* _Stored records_
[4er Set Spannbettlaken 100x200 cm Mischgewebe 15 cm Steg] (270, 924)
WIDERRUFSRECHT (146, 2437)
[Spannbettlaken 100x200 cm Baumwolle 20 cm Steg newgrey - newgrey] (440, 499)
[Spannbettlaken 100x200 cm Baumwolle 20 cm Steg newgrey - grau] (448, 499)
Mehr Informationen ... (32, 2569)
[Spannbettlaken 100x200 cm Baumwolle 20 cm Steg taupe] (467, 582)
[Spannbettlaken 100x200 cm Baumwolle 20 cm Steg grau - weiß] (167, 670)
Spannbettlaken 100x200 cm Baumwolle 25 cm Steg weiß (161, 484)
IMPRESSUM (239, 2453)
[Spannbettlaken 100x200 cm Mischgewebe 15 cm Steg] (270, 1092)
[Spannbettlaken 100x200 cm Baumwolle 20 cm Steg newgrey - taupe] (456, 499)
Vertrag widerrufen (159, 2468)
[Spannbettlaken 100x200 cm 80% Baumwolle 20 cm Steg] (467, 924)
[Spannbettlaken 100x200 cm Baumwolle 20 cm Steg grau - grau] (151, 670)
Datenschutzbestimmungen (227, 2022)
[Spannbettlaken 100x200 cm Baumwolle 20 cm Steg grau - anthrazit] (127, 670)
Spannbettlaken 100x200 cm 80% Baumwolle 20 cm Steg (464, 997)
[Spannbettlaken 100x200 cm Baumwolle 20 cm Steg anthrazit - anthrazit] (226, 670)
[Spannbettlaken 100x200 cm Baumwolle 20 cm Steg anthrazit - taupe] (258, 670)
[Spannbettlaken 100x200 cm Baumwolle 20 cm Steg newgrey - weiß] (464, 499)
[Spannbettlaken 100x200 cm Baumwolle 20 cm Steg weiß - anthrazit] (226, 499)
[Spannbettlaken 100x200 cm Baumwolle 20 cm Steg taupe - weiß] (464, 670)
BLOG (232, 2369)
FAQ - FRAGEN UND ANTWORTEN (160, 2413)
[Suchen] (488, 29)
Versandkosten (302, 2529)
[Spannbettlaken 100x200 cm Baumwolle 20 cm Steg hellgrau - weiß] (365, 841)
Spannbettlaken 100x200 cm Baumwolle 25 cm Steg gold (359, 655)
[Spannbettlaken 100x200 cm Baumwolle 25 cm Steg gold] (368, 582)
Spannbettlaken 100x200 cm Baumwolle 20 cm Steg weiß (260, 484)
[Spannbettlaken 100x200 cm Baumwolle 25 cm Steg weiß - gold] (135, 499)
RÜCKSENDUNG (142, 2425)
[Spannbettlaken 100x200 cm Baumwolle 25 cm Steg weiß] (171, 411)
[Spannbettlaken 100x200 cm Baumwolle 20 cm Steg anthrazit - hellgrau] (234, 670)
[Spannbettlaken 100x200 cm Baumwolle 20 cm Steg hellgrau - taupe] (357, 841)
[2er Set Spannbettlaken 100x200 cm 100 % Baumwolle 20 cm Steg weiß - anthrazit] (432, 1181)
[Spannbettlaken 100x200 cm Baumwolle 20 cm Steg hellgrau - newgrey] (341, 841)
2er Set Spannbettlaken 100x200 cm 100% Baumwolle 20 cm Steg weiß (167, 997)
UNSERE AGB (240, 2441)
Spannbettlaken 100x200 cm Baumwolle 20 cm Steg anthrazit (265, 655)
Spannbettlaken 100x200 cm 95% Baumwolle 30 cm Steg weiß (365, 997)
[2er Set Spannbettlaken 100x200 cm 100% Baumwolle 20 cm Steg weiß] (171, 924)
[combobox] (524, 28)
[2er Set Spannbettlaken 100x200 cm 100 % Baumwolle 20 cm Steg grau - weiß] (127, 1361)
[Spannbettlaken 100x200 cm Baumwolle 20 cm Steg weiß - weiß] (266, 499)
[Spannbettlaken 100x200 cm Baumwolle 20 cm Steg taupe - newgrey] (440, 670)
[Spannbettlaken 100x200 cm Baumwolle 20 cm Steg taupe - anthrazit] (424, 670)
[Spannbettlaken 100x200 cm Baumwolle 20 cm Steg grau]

* _Your goal_
Generate a verbatim printout of all the entries.

* _Finished exercise_
[4er Set Spannbettlaken 100x200 cm Mischgewebe 15 cm Steg] (270, 924)
WIDERRUFSRECHT (146, 2437)
[Spannbettlaken 100x200 cm Baumwolle 20 cm Steg newgrey - newgrey] (440, 499)
[Spannbettlaken 100x200 cm Baumwolle 20 cm Steg newgrey - grau] (448, 499)
Mehr Informationen ... (32, 2569)
[Spannbettlaken 100x200 cm Baumwolle 20 cm Steg taupe] (467, 582)
[Spannbettlaken 100x200 cm Baumwolle 20 cm Steg grau - weiß] (167, 670)
Spannbettlaken 100x200 cm Baumwolle 25 cm Steg weiß (161, 484)
IMPRESSUM (239, 2453)
[Spannbettlaken 100x200 cm Mischgewebe 15 cm Steg] (270, 1092)
[Spannbettlaken 100x200 cm Baumwolle 20 cm Steg newgrey - taupe] (456, 499)
Vertrag widerrufen (159, 2468)
[Spannbettlaken 100x200 cm 80% Baumwolle 20 cm Steg] (467, 924)
[Spannbettlaken 100x200 cm Baumwolle 20 cm Steg grau - grau] (151, 670)
Datenschutzbestimmungen (227, 2022)
[Spannbettlaken 100x200 cm Baumwolle 20 cm Steg grau - anthrazit] (127, 670)
Spannbettlaken 100x200 cm 80% Baumwolle 20 cm Steg (464, 997)
[Spannbettlaken 100x200 cm Baumwolle 20 cm Steg anthrazit - anthrazit] (226, 670)
[Spannbettlaken 100x200 cm Baumwolle 20 cm Steg anthrazit - taupe] (258, 670)
[Spannbettlaken 100x200 cm Baumwolle 20 cm Steg newgrey - weiß] (464, 499)
[Spannbettlaken 100x200 cm Baumwolle 20 cm Steg weiß - anthrazit] (226, 499)
[Spannbettlaken 100x200 cm Baumwolle 20 cm Steg taupe - weiß] (464, 670)
BLOG (232, 2369)
FAQ - FRAGEN UND ANTWORTEN (160, 2413)
[Suchen] (488, 29)
Versandkosten (302, 2529)
[Spannbettlaken 100x200 cm Baumwolle 20 cm Steg hellgrau - weiß] (365, 841)
Spannbettlaken 100x200 cm Baumwolle 25 cm Steg gold (359, 655)
[Spannbettlaken 100x200 cm Baumwolle 25 cm Steg gold] (368, 582)
Spannbettlaken 100x200 cm Baumwolle 20 cm Steg weiß (260, 484)
[Spannbettlaken 100x200 cm Baumwolle 25 cm Steg weiß - gold] (135, 499)
RÜCKSENDUNG (142, 2425)
[Spannbettlaken 100x200 cm Baumwolle 25 cm Steg weiß] (171, 411)
[Spannbettlaken 100x200 cm Baumwolle 20 cm Steg anthrazit - hellgrau] (234, 670)
[Spannbettlaken 100x200 cm Baumwolle 20 cm Steg hellgrau - taupe] (357, 841)
[2er Set Spannbettlaken 100x200 cm 100 % Baumwolle 20 cm Steg weiß - anthrazit] (432, 1181)
[Spannbettlaken 100x200 cm Baumwolle 20 cm Steg hellgrau - newgrey] (341, 841)
2er Set Spannbettlaken 100x200 cm 100% Baumwolle 20 cm Steg weiß (167, 997)
UNSERE AGB (240, 2441)
Spannbettlaken 100x200 cm Baumwolle 20 cm Steg anthrazit (265, 655)
Spannbettlaken 100x200 cm 95% Baumwolle 30 cm Steg weiß (365, 997)
[2er Set Spannbettlaken 100x200 cm 100% Baumwolle 20 cm Steg weiß] (171, 924)
[combobox] (524, 28)
[2er Set Spannbettlaken 100x200 cm 100 % Baumwolle 20 cm Steg grau - weiß] (127, 1361)
[Spannbettlaken 100x200 cm Baumwolle 20 cm Steg weiß - weiß] (266, 499)
[Spannbettlaken 100x200 cm Baumwolle 20 cm Steg taupe - newgrey] (440, 670)
[Spannbettlaken 100x200 cm Baumwolle 20 cm Steg taupe - anthrazit] (424, 670)
[Spannbettlaken 100x200 cm Baumwolle 20 cm Steg grau]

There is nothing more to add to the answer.